▶ [Exercise description] Starting with the line that contains "At what coordinates should I click to accomplish: Set" and stopping after the line that contains "Switch to Дерево view tab", copy the entries below exactly. Include nothing else.

==== Exercise data ====

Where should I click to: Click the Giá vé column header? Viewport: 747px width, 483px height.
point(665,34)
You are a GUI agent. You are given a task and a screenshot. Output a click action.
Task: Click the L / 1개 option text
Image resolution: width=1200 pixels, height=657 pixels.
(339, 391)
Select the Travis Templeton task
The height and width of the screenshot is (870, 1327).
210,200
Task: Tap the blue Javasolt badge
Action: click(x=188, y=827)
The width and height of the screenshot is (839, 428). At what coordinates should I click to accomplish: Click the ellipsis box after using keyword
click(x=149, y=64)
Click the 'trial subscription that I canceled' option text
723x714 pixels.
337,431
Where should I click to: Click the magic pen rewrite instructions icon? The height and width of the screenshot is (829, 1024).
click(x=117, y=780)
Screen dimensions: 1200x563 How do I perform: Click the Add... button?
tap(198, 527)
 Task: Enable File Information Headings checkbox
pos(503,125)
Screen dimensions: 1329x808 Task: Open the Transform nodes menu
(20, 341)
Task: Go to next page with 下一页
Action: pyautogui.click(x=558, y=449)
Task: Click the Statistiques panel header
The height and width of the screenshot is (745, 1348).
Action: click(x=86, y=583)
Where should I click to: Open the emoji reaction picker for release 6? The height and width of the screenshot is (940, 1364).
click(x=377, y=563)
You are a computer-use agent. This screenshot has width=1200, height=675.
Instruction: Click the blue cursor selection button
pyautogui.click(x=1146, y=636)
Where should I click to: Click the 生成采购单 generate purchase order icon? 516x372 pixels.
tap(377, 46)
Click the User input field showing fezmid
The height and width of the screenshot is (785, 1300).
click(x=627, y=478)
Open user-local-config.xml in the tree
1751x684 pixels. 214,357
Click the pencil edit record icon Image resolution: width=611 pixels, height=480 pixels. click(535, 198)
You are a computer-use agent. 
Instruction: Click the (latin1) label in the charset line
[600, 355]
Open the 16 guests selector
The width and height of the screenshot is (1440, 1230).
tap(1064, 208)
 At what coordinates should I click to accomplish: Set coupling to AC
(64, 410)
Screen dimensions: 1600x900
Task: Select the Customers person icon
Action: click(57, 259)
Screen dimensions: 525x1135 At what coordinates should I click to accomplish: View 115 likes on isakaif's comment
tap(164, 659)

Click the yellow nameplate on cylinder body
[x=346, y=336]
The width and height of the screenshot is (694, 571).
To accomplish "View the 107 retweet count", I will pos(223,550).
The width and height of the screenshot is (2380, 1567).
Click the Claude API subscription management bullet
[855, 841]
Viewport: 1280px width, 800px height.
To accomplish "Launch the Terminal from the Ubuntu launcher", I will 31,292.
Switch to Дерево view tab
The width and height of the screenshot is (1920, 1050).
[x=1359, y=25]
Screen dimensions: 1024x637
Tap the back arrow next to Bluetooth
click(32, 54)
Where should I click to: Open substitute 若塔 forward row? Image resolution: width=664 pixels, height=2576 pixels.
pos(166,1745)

====

▶ [Response to this exercise]
 At what coordinates should I click to accomplish: Set coupling to AC
(64, 410)
Screen dimensions: 1600x900
Task: Select the Customers person icon
Action: click(57, 259)
Screen dimensions: 525x1135 At what coordinates should I click to accomplish: View 115 likes on isakaif's comment
tap(164, 659)

Click the yellow nameplate on cylinder body
[x=346, y=336]
The width and height of the screenshot is (694, 571).
To accomplish "View the 107 retweet count", I will pos(223,550).
The width and height of the screenshot is (2380, 1567).
Click the Claude API subscription management bullet
[855, 841]
Viewport: 1280px width, 800px height.
To accomplish "Launch the Terminal from the Ubuntu launcher", I will 31,292.
Switch to Дерево view tab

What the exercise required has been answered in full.